**TRY IT:** Return exactly the span of lines in the following data that opens with the line containing "Крышки стекло (43, 596)" and closes with the line containing "Полотенца (38, 1596)". Include nothing else.
------ THE DATA
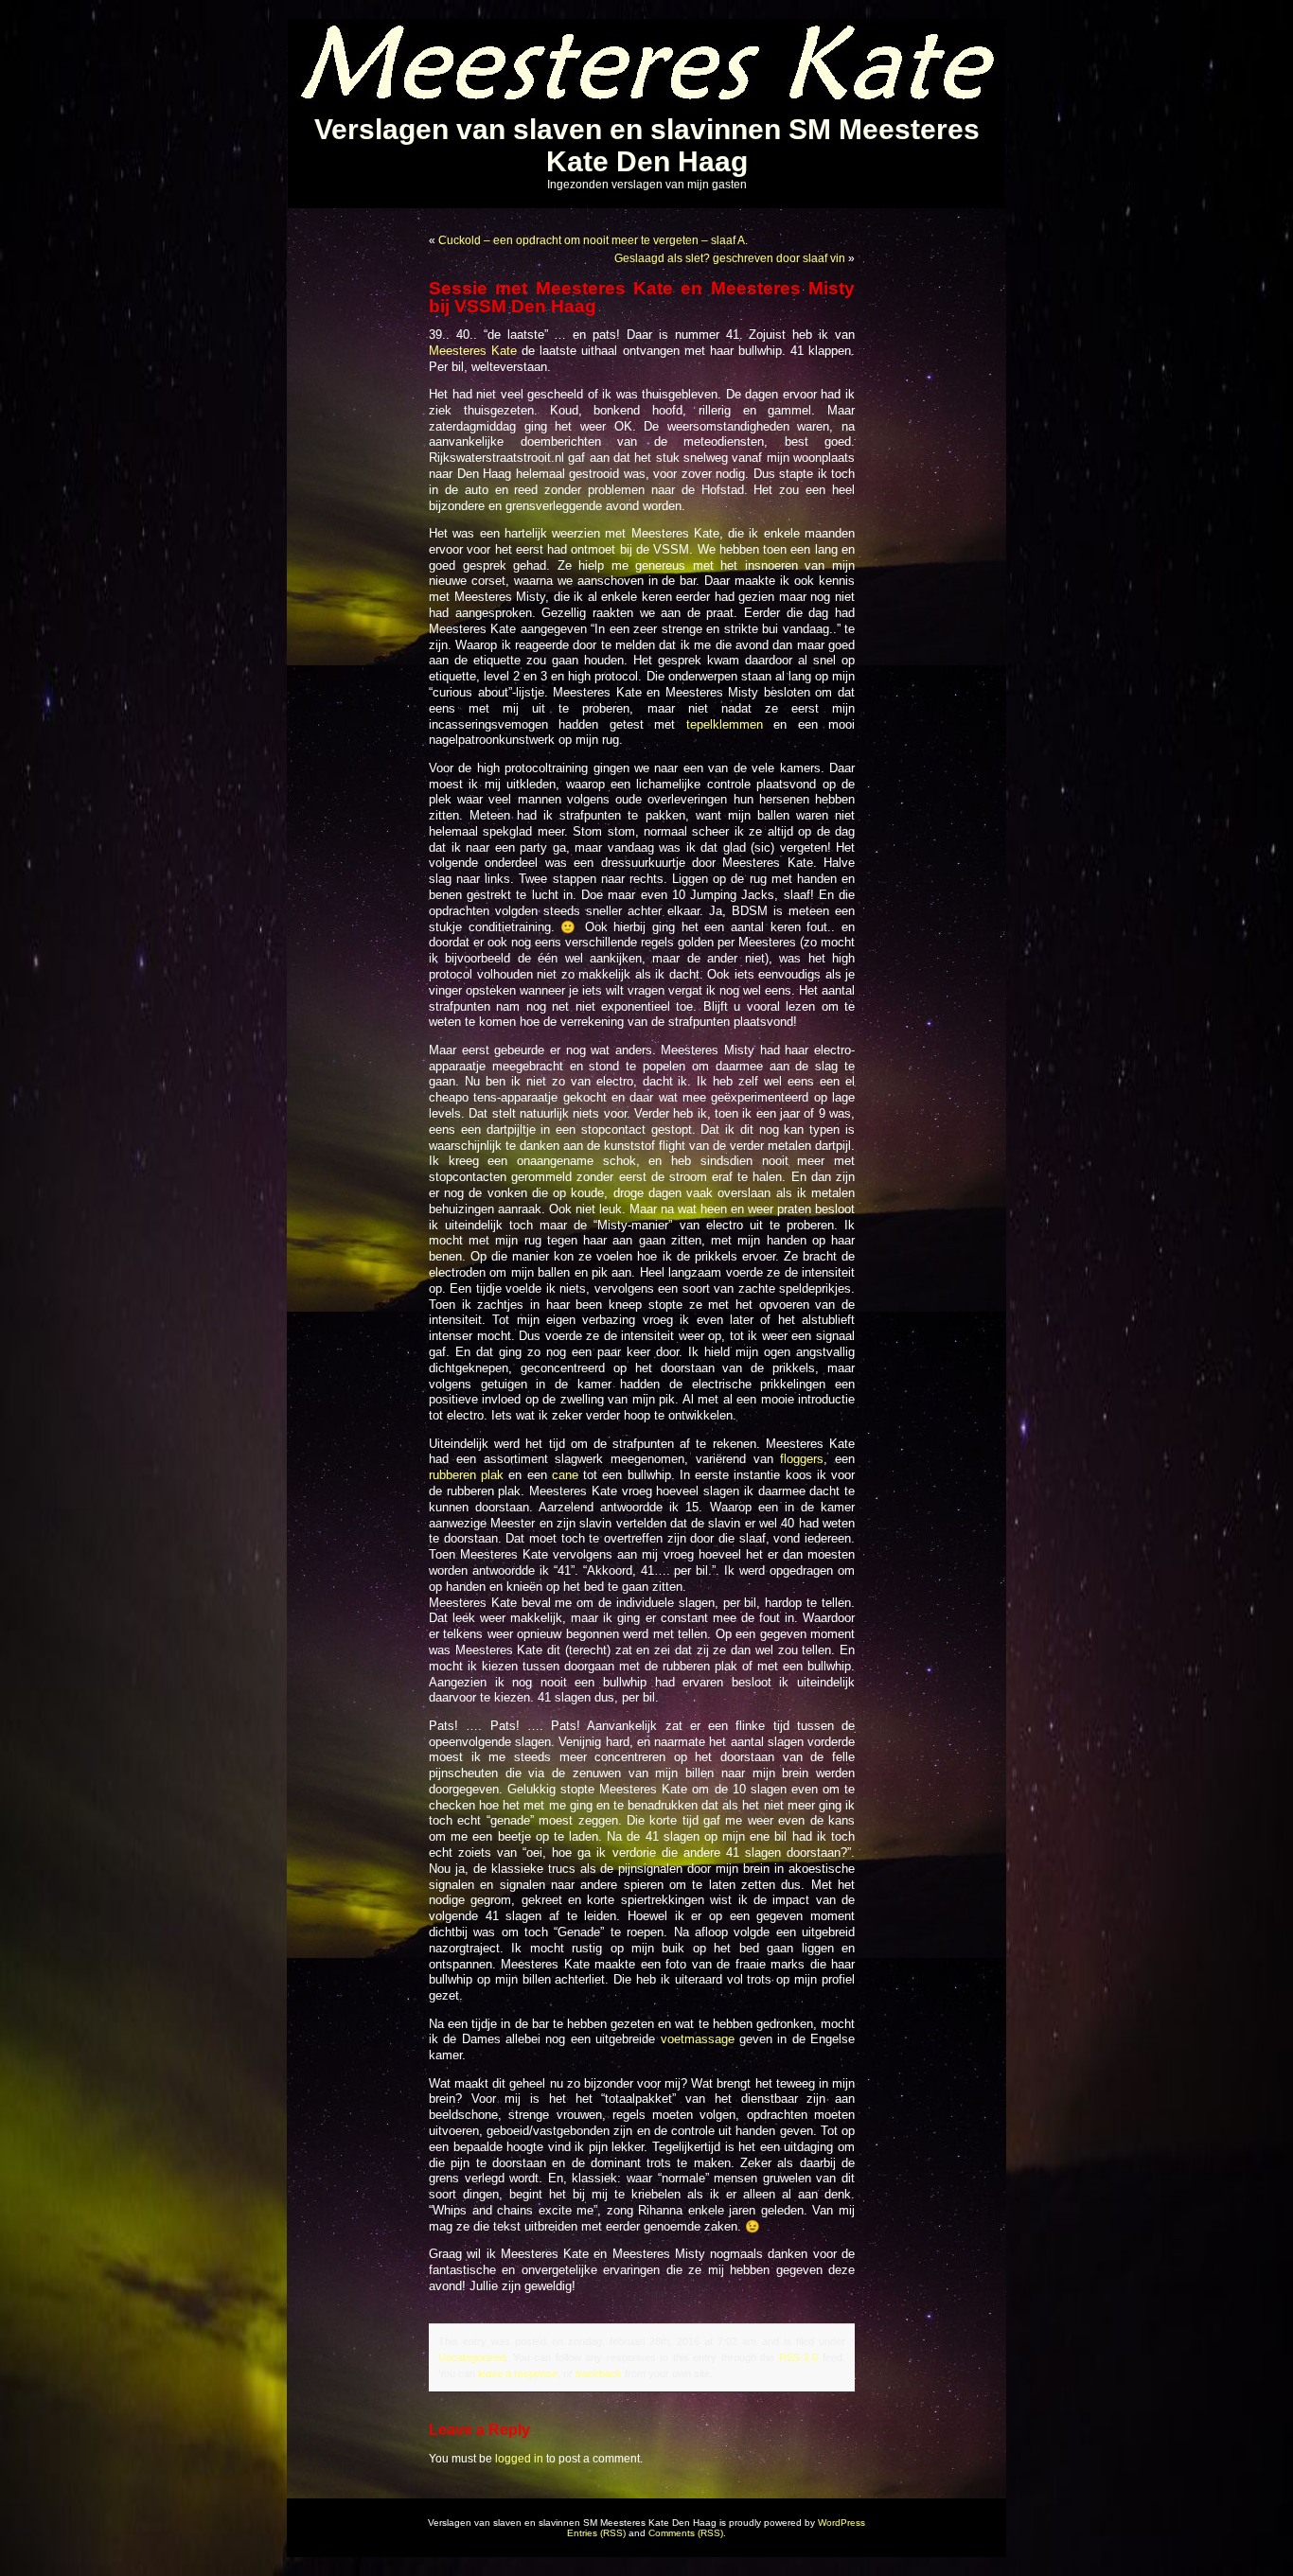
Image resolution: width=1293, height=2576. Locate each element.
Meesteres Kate (475, 351)
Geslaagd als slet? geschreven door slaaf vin (729, 258)
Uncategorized (471, 2357)
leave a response (518, 2373)
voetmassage (698, 2039)
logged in (519, 2458)
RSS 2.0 (799, 2357)
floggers (802, 1459)
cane (562, 1475)
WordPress (841, 2522)
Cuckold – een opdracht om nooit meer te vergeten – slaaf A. (593, 240)
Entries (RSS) (596, 2533)
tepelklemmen (724, 725)
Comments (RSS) (685, 2533)
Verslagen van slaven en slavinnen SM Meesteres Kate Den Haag (647, 145)
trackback (599, 2373)
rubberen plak (466, 1475)
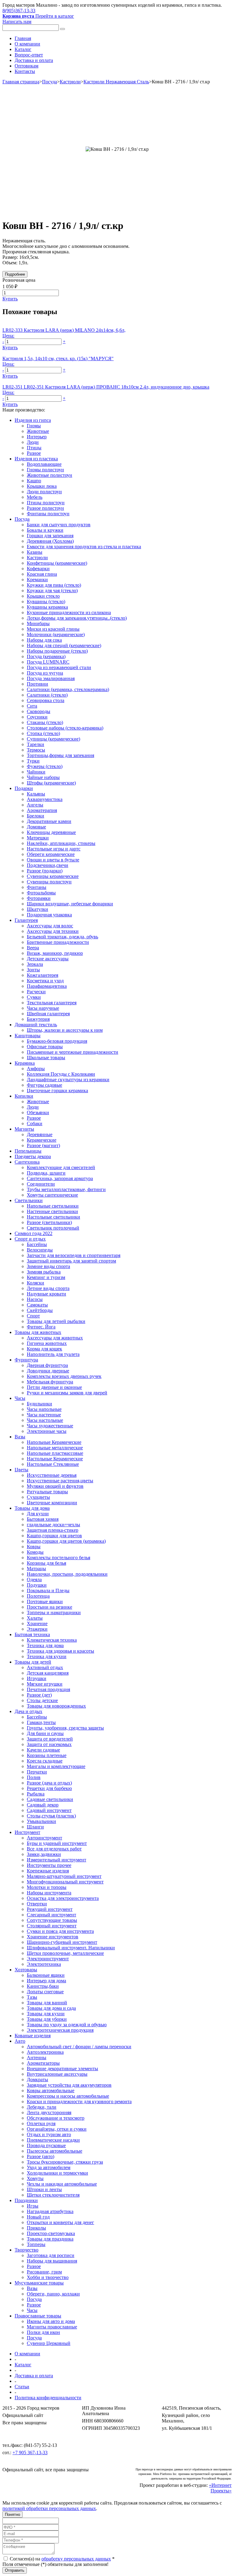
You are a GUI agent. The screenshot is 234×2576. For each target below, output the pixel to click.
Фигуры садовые (44, 1085)
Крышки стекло (43, 596)
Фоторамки (39, 898)
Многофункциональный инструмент (65, 1881)
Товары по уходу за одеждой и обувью (67, 2024)
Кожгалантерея (42, 975)
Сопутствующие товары (52, 1920)
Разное (34, 453)
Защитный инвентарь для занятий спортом (71, 1260)
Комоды (35, 1552)
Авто (20, 2041)
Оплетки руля (41, 2123)
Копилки (24, 1096)
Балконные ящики (46, 1975)
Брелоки (35, 815)
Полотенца (38, 1596)
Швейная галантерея (48, 1013)
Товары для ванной (47, 2002)
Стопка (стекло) (43, 733)
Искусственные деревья (51, 1475)
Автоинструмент (44, 1837)
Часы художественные (50, 1425)
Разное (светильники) (49, 1222)
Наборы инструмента (49, 1892)
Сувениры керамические (53, 876)
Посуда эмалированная (51, 678)
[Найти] (62, 29)
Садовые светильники (50, 1799)
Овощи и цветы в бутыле (53, 859)
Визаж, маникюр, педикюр (55, 953)
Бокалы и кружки (45, 530)
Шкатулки (37, 909)
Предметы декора (33, 1156)
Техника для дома (45, 1645)
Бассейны (37, 1244)
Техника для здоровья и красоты (60, 1651)
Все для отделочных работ (54, 1848)
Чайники (36, 771)
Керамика (25, 1063)
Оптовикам (26, 65)
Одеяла (34, 1579)
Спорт (33, 1315)
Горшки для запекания (50, 535)
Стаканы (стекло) (45, 722)
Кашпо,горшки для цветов (54, 1535)
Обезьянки (38, 1112)
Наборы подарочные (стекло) (57, 651)
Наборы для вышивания (52, 2260)
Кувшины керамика (47, 607)
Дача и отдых (28, 1711)
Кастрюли (70, 81)
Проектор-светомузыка (51, 2233)
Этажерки (37, 1629)
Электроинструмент (48, 1958)
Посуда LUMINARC (48, 662)
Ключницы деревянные (51, 832)
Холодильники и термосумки (57, 2173)
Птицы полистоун (46, 502)
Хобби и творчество (48, 2277)
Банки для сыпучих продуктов (58, 524)
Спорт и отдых (30, 1238)
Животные (38, 431)
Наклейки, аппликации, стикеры (61, 843)
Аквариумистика (44, 799)
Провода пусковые (46, 2145)
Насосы (35, 1299)
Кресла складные (44, 1760)
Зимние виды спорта (48, 1266)
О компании (27, 43)
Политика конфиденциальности (48, 2397)
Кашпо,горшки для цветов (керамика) (66, 1541)
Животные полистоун (49, 475)
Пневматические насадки (53, 2140)
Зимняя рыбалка (44, 1271)
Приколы (36, 2227)
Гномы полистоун (45, 469)
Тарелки (35, 744)
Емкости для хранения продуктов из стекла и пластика (84, 546)
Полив (34, 1777)
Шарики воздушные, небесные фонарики (70, 903)
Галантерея (26, 920)
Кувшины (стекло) (46, 601)
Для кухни (38, 1513)
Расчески (36, 991)
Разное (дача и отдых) (49, 1782)
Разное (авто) (40, 2156)
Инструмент (27, 1832)
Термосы (36, 749)
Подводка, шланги (46, 1173)
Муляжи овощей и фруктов (55, 1486)
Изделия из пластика (36, 458)
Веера (33, 947)
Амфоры (36, 1068)
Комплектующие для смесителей (61, 1167)
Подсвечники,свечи (47, 865)
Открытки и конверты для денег (60, 2222)
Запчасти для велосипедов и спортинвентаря (73, 1255)
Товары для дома (32, 1508)
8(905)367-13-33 (18, 10)
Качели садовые (43, 1749)
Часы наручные (43, 1008)
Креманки (37, 579)
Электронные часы (46, 1431)
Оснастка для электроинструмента (63, 1898)
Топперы (36, 2244)
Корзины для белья (46, 1563)
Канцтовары (28, 1035)
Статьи (22, 2386)
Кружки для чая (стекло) (52, 590)
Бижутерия (38, 1019)
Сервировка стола (45, 700)
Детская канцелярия (48, 1673)
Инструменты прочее (49, 1865)
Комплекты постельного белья (58, 1557)
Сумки (34, 997)
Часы (20, 1398)
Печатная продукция (48, 1689)
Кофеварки (38, 568)
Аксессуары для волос (50, 925)
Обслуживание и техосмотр (55, 2118)
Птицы (34, 447)
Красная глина (42, 574)
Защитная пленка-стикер (52, 1530)
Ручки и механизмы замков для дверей (67, 1392)
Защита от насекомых (49, 1744)
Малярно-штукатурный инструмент (64, 1876)
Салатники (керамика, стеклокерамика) (68, 689)
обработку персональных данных (76, 2558)
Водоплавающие (44, 464)
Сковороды (38, 711)
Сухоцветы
------------
**EXERCISE SOLUTION:**
Крышки стекло (43, 596)
Фоторамки (39, 898)
Многофункциональный инструмент (65, 1881)
Товары по уходу за одеждой и обувью (67, 2024)
Кожгалантерея (42, 975)
Сопутствующие товары (52, 1920)
Разное (34, 453)
Защитный инвентарь для занятий спортом (71, 1260)
Комоды (35, 1552)
Авто (20, 2041)
Оплетки руля (41, 2123)
Копилки (24, 1096)
Балконные ящики (46, 1975)
Брелоки (35, 815)
Полотенца (38, 1596)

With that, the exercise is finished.